IMWA: Handshape Construction and Sequencing Rules
Steven Aerts
steven.aerts at UA.AC.BE
Wed Jun 2 17:32:04 UTC 2004
> I agree. But we should think for the future. Every symbol of
> SignWriting will have a representation in Unicode. And Unicode
> characters just are numbers. So, what I am trying to tell you? Even if
> you use names ultimately you will have to work with numbers again.
We don't think unicode is a good standard to write SignWriting.
The main (and only?) reason to use unicode is that you can make a font for it.
The difference between fonts and SignWriting is that SignWriting can rotate
and mirror it's symbols and fonts - which are purely character based - can't.
So the fonts will have to contain a representation for all possible
SignWriting symbol mirrors and rotations, which will make the font too big to
handle for a normal computer. We never expect that you can open a unicode
SignWriting text in your browser by only downloading the SW-font.

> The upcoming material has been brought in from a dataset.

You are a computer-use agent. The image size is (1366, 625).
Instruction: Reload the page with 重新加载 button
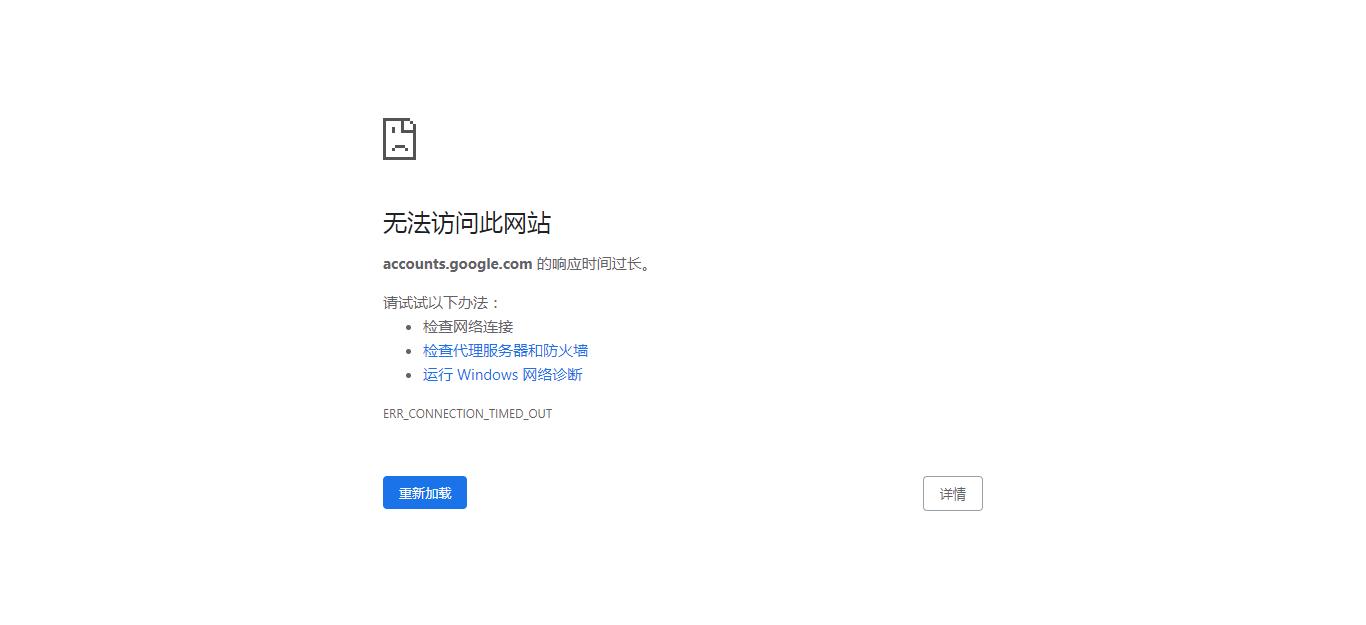[x=425, y=493]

If we can't use SW-unicode anywhere else expect in our own programs why use
unicode if there is a better alternative: SWML? That format is extensible in
nature, has more (programming)-tools available, is more human-readable and is
most likely smaller if compressed.
> I don't agree. A rotation of 45 degrees is not something you measure
> with "degree". It is just oblique. Why? I think it is the human
> perception of the steepness. Take a slope you are skiing down. Tell me
> how steep the slope is? You don't tell me it is 35 degrees. You tell me
> it is rather steep but manageable. SignWriting is not exact science.
>
> In a summary the rotation numbers aren't something you express exactly
> with degrees. It is vertical, oblique to the right, to the left,
> horizontal to the right, to the left, etc.
All right but we don't think the user has to know how the angle is represented
when he types in his signs. We do think however it is important to define an
open and understandable format.
We don't think the present format is understandable because if we give you a
symbol with rotation 1 you will have to rotate it 45° in normal cases, 15°
if it is a shoulder or -45° with some special variations of some special
hands. This is maybe manageable if you have only 256 symbols to work with
but not in the future symbolsets.
We don't think it is open if you represent a rotation with cardinal numbers
between 0 and 8: if for some reason in the future someone wants to rotate a
hand 15 degrees he has to define a new standard.